The three Serbo-Croat entries all have different messages for the Europe they are entering. Slovenia has opted to join the traditional bubblegum Europe of the Song Contest, in which singers frolic amid their country's most alluring tourist landscapes. Come on over, they urge, and never mind the Balkans. The Croats also show off their scenery, but cloak it in misty nostalgia. This is a nation proud of its heritage, it's clear, and unashamed of Catholic kitsch. Their singer, the sort of young womanwho presents flowers to the Pope at airports, ends her kindergarten melody in English: 'Don't ever cry / My Croatian sky'.

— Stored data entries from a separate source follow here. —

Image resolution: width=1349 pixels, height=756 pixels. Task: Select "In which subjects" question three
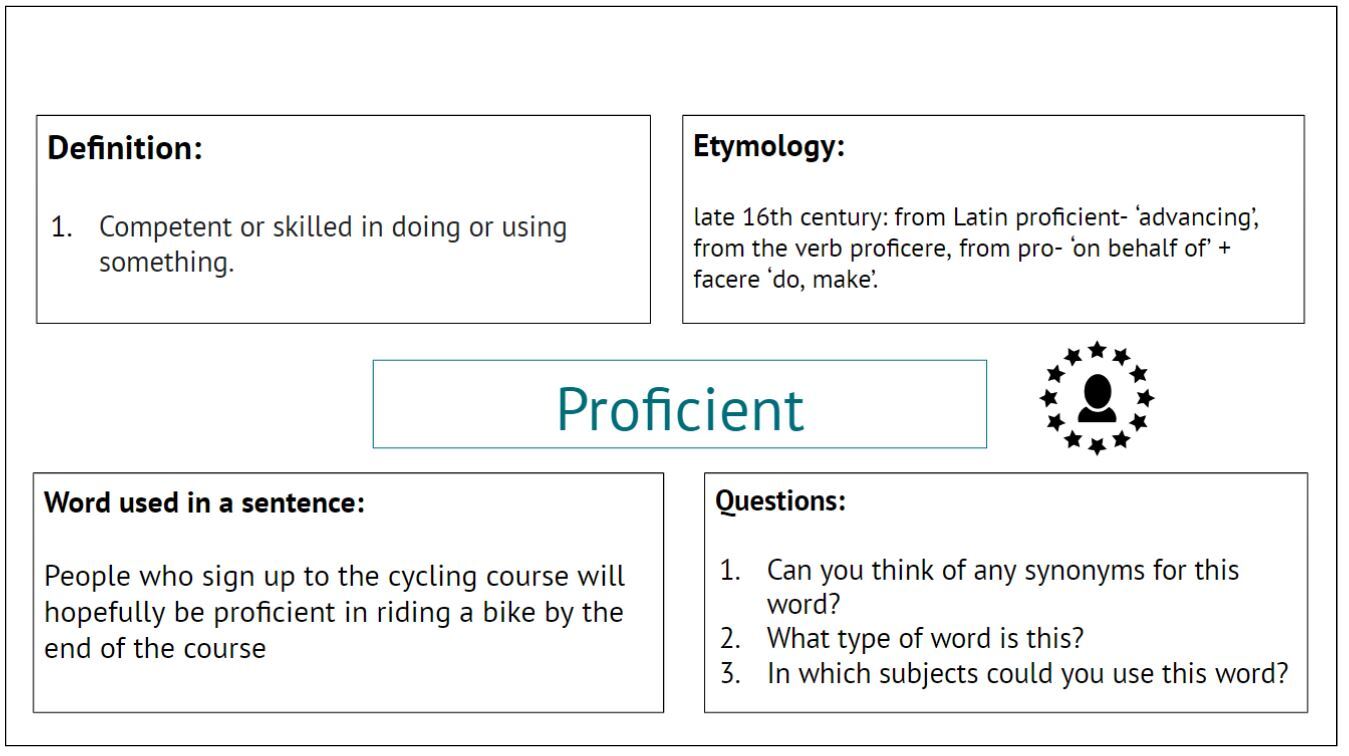[x=1026, y=673]
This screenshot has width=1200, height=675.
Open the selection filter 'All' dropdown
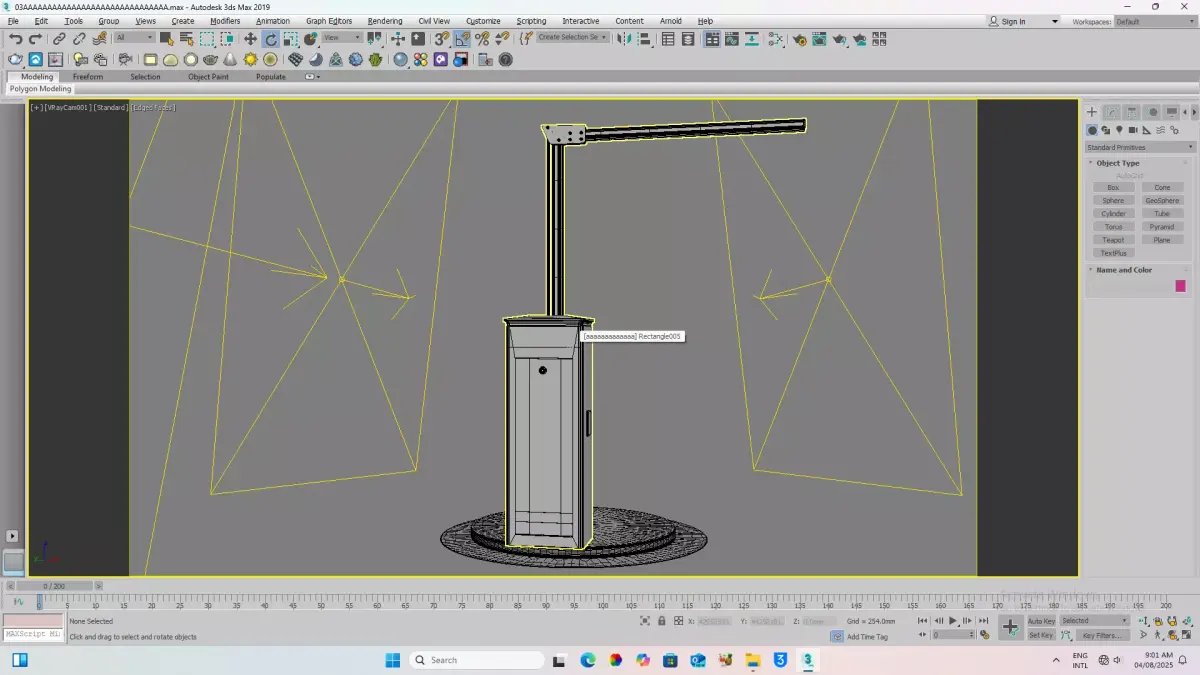tap(134, 38)
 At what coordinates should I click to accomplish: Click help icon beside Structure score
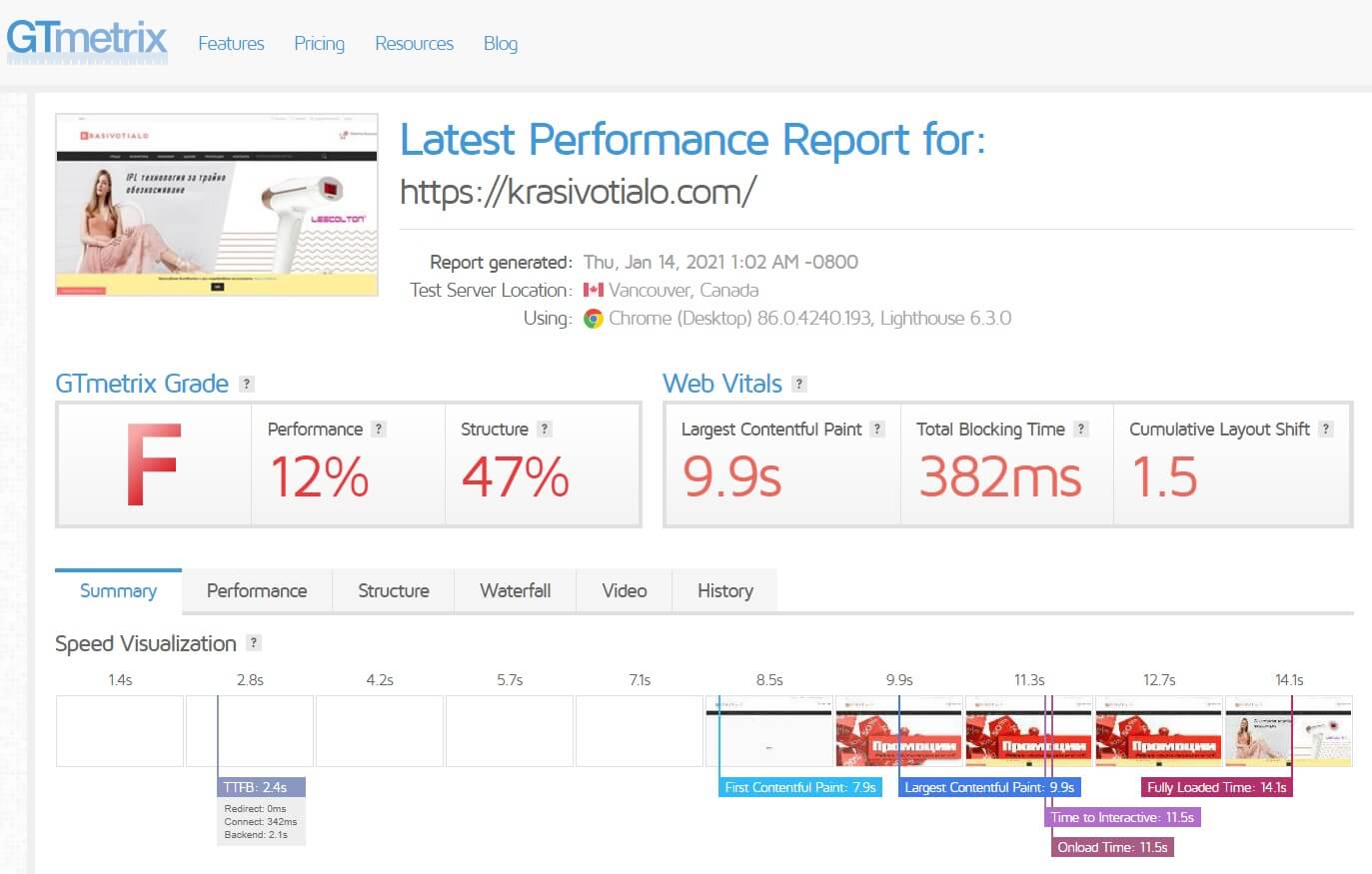(x=544, y=429)
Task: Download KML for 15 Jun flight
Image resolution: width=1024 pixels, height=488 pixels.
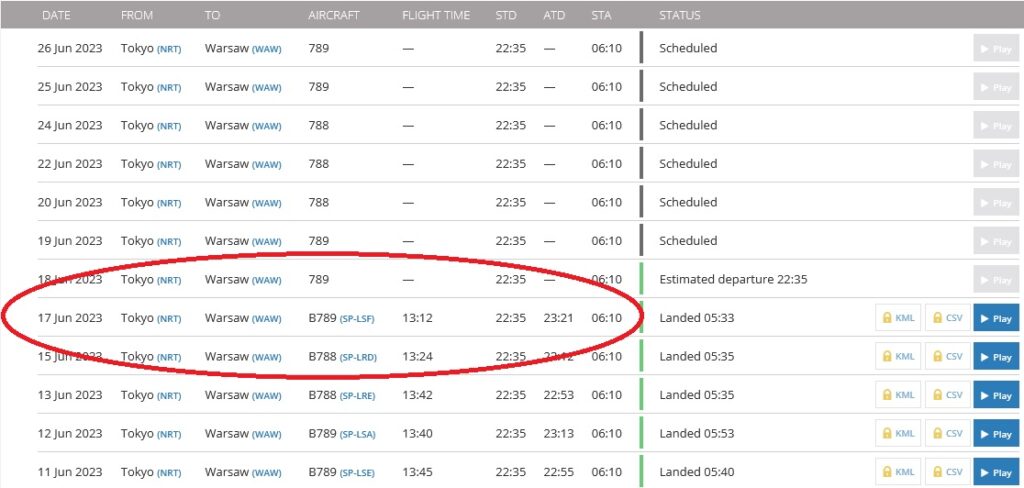Action: pos(898,357)
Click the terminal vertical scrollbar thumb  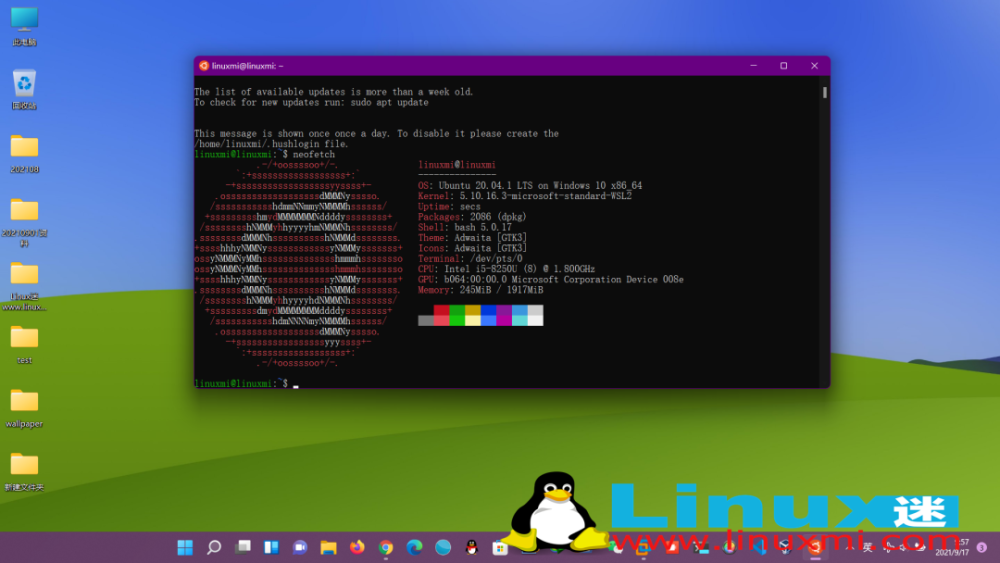click(x=824, y=92)
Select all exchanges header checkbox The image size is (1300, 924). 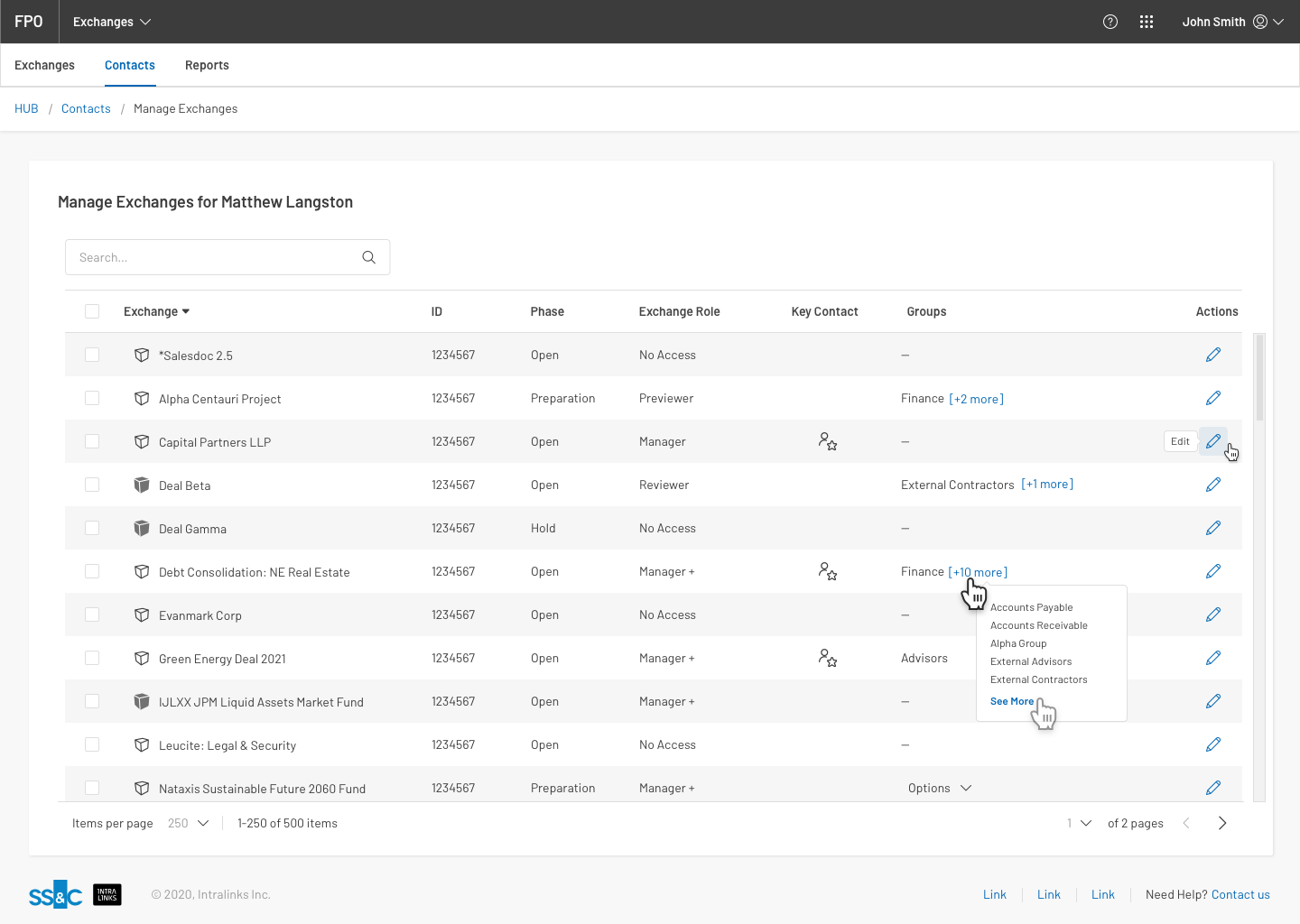[x=92, y=311]
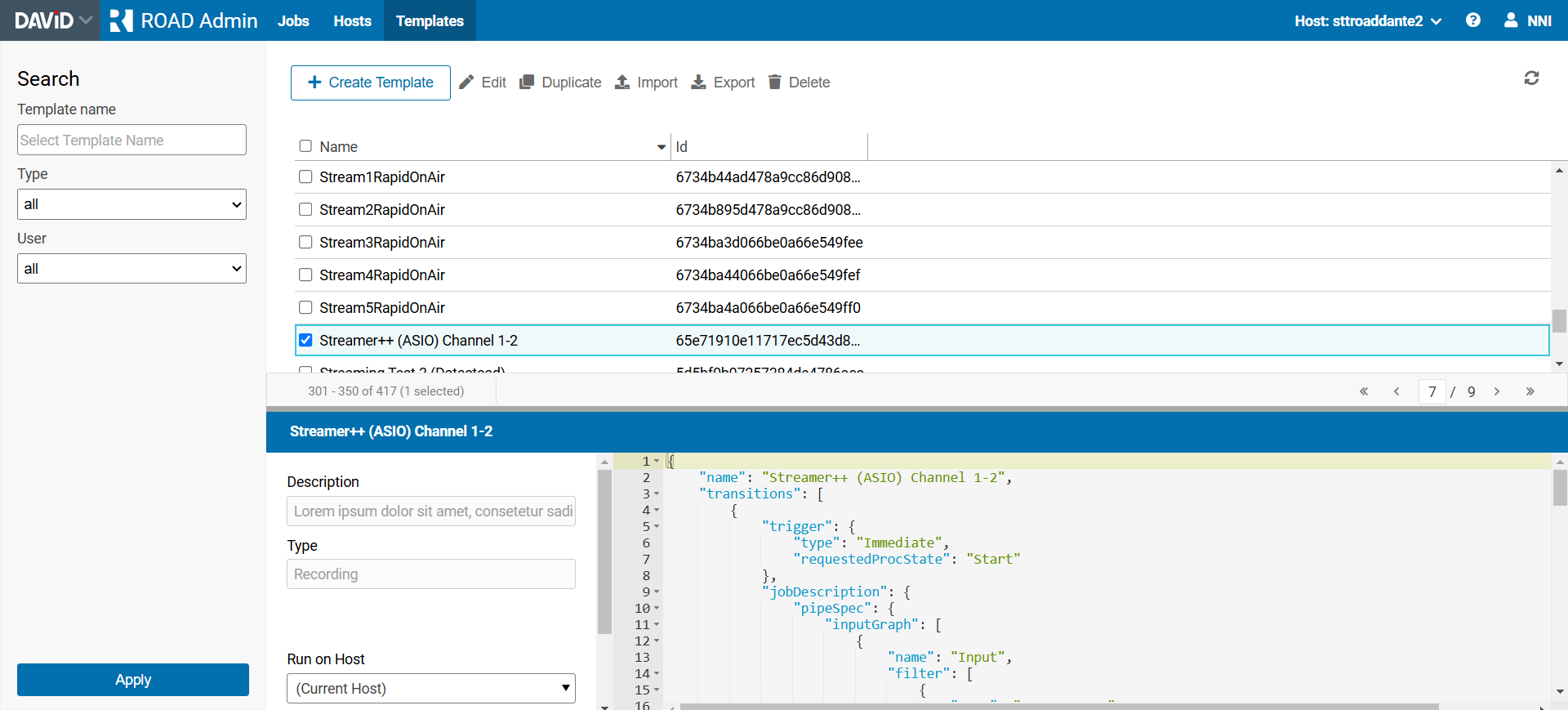Image resolution: width=1568 pixels, height=710 pixels.
Task: Switch to the Hosts tab
Action: 352,20
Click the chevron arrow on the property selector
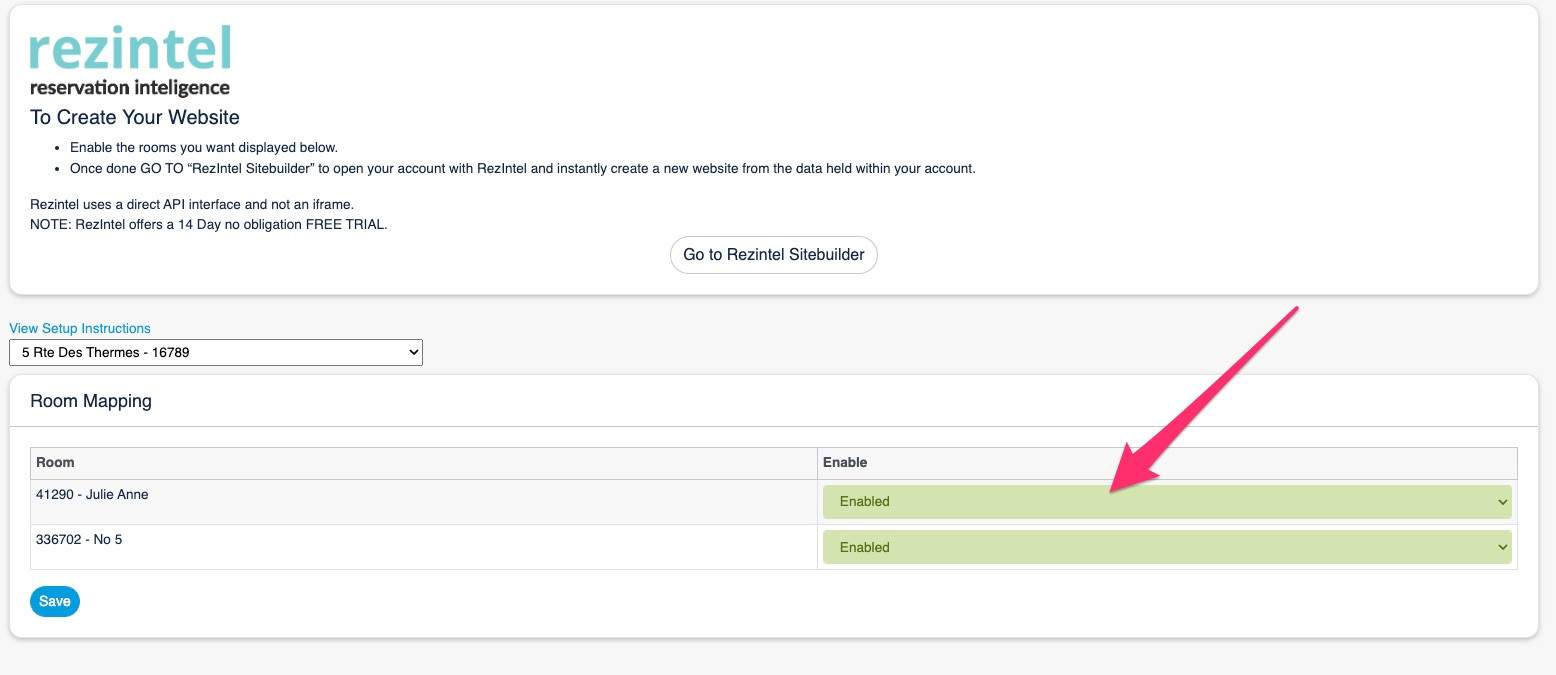The height and width of the screenshot is (675, 1556). 414,352
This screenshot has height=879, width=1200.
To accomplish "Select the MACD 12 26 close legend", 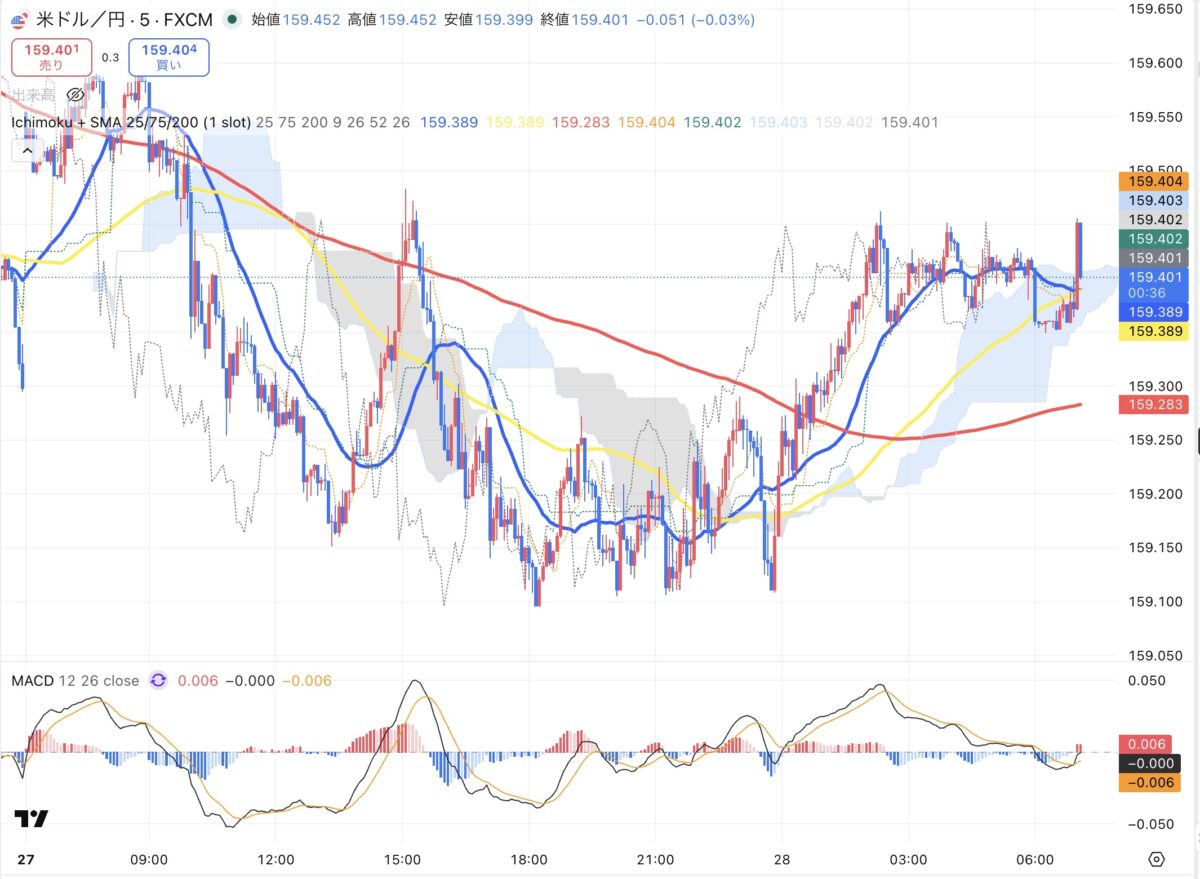I will pos(75,681).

In any other setting, the opening image of Bosnia's video would be even more mawkish. But a child carrying a sledge down a snowy street in Sarajevo looks nothing like a Christmas card image. Almost everyone in this video, young and old, performer and passer-by, has the same expression, haunted and burning. It is a bizarre attempt to reconcile the form with the circumstances. A leather-jacketed guitarist mimes in the street; at one point, incongruously, the footage runs backwards.

Watching it, one realises how the pop video has taught us to suspend belief. There have been cemeteries, ruins and handsome men looking sorrowful in videos before. They were there because they were part of an aesthetic that consumers found pleasing. This time they are part of a statement of national identity, as much a challenge to its audience as a plea for sympathy. They are real and theatrical at the same time, a dissonance that induces a sense of unreality. Angst has become so stylised that, at moments in the video, the reason for the trauma etched upon Fazla's face threatens to float away from its image altogether.

The song itself is melancholy and rousing at the same time, proclaiming determination above all. With it, Erka Hadzovic says, 'we show that we are part of Europe, that we are part of the civilised world'. The chorus runs 'The whole world's pain is in Bosnia tonight'. For the first time, the victims of a tragedy, rather than its observers, have broadcast a message to the world in a pop song.

Part of that message lies in the recording itself, made with electricity at a premium. It amounts to a sort of demo: you can imagine what the opening guitar solo would sound like with a U2-style production, or how a string arrangement could highlight the grain of the song. With its heroic chorus and its romantically intermingled moods, it could be a hell of a record. As it is it stands as an example of the constraints imposed on Bosnian loyalists by the meagreness of the equipment available to them.

There are plans to release the song in Croatia, with the proceeds to go to children of fallen Bosnian fighters. In Zagreb, the group is finishing its first album, and is now looking for sponsors to see them through the excursion to Ireland. Their benefactors so far include a Sarajevo brewery and the Sarajevo Holiday Inn, just as if this were a normal entry.

Frank Neff, the elder statesman of the Contest, sticks to the line that juries should vote for 'The Whole World's Pain' on its merits as a song. It is hoped that the Bosnian jury will deliver their votes from Sarajevo by satellite phone; and of course that the Bosnian Serbs desist from bombarding them as they go through their deliberations.

The other juries can rest assured that if they do the transparently proper thing and award Fazla Band maximum points, they will not doom Eurovision '94 to be held in Sarajevo. A winning nation - supposing it still exists - is allowed to waive the privilege of hosting the next contest.

A victory would hardly be a happy ending for the band, anyway. They have to run the gauntlet and rejoin the defence of the city. Sanda and Fazla will probably be parted, too. Sanda laughs a lot, as any bride-to-be should, but not when she speaks of the gunfire at the airport crossing. She will be returning with her husband.

The young men and women of Fazla Band are so desperate to bring Bosnia's message to Europe that they have risked their lives to take part in Eurovision, of all things. It may be that a victory in the Song Contest is the only victory that Europe is prepared to help them win.